Is a Benefit Corp the Right Incorporation Choice For Your Startup?

Organizations have long been faced with a choice: incorporate as a for-profit business or seek non-profit status.

While legal classification in itself doesn’t prevent LLCs, S Corps, or sole proprietorships from prioritizing their values, the for-profit versus non-profit split has often been framed as a tradeoff between money and mission, and there have hardly been options in the middle. 

So what’s the right choice for a company that wants to prioritize social responsibility and needs a for-profit structure?

the trade-offs of traditional incorporation

Going the non-profit route, such as in a 501(c)3 capacity, provides tax-exempt status in return for putting all profits directly toward a specific cause. However, this structure often means dependence on donors and the risk of failing to bring in enough cash to stay afloat.
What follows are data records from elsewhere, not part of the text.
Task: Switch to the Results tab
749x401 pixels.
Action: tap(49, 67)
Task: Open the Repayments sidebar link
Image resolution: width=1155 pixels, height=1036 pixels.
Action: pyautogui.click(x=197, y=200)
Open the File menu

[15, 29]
The potential for executive, founder, and shareholder profits are also much more limited (though plenty of charitable group leaders find themselves well paid). These financial limitations make it harder to draw in substantial investment for growth or top tier talent, both at the C level and throughout the organization. 

Sticking to a traditional LLC-type structure, on the other hand, might allow for more economic freedom and growth. But it can also fail to inspire customers or accurately reflect the importance of the work the company does. It can also mean heavy tax burdens and lawsuits from shareholders if they think a decision has been made that negatively impacts their returns. 

Entrepreneurs are stuck smack dab in the middle: You’re looking for economic growth through shareholder investment while often tackling major issues for the common good at the same time. 

That’s where the benefit corporation and related, but distinct, B Corporation certification come in. 


Benefit corporations, or benefit corps for short, are for-profit companies much in the same vein as LLCs.

But whereas LLCs and similar businesses are usually obligated to their shareholders, benefit corps are allowed to work either for the benefit of shareholders or for their cause

What does this look like in practice?

Benefit corps can, say, reinvest profits in the business rather than pay out dividends. Or they can retain staff during a downturn by dipping into cash reserves rather than going through a round of layoffs.

Benefit corps also provide protection for their directors, who aren’t monetarily liable if they make decisions unfavored by shareholders. 

To attain and retain benefit corp status, companies must regularly submit benefit reports outlining the social advantages they provide. Reports can be challenged in court if a company appears not to be meeting its obligations.

These accountability measures increase confidence among impact-driven investors, a potential catalyst for attracting investment in the first place. 


Companies may also seek B Corp certification on top of their benefit corp structure, which holds them to a higher minimum standard.

This chart outlines the key differences between the two classifications: 



Thirty-four states currently have legislation that allows companies to incorporate as benefit corps, and six more states have laws in the works. B Corp certification, however, is available to organizations across all 50 states and even internationally. Plus, certification is generally open to all businesses regardless of corporate structure. 

Certified B Corps pay certification fees every couple years at a rate typically higher than that for benefit corps. If you’re running a young company still working to get off the ground, structuring as a benefit corp might give you the results you want for a lower cost. 


Both benefit corp structure and B Corp certification signal a company’s commitment to stated social values, not only to investors and consumers but also to prospective employees.

Wearing your values on your sleeve serves to attract socially conscious people to your company, making it easier to find the right cofounder, CEO, software developer, or HR representative. 

So what is the ideal way to structure your modern startup?

Ultimately, the best incorporation is one that matches your company’s mission and most aligns with how you want customers, investors, and partners to view your work.

For many new startups looking to fix the world through innovation, benefits corp structure offers a useful alternative to the traditional LLC or non-profit.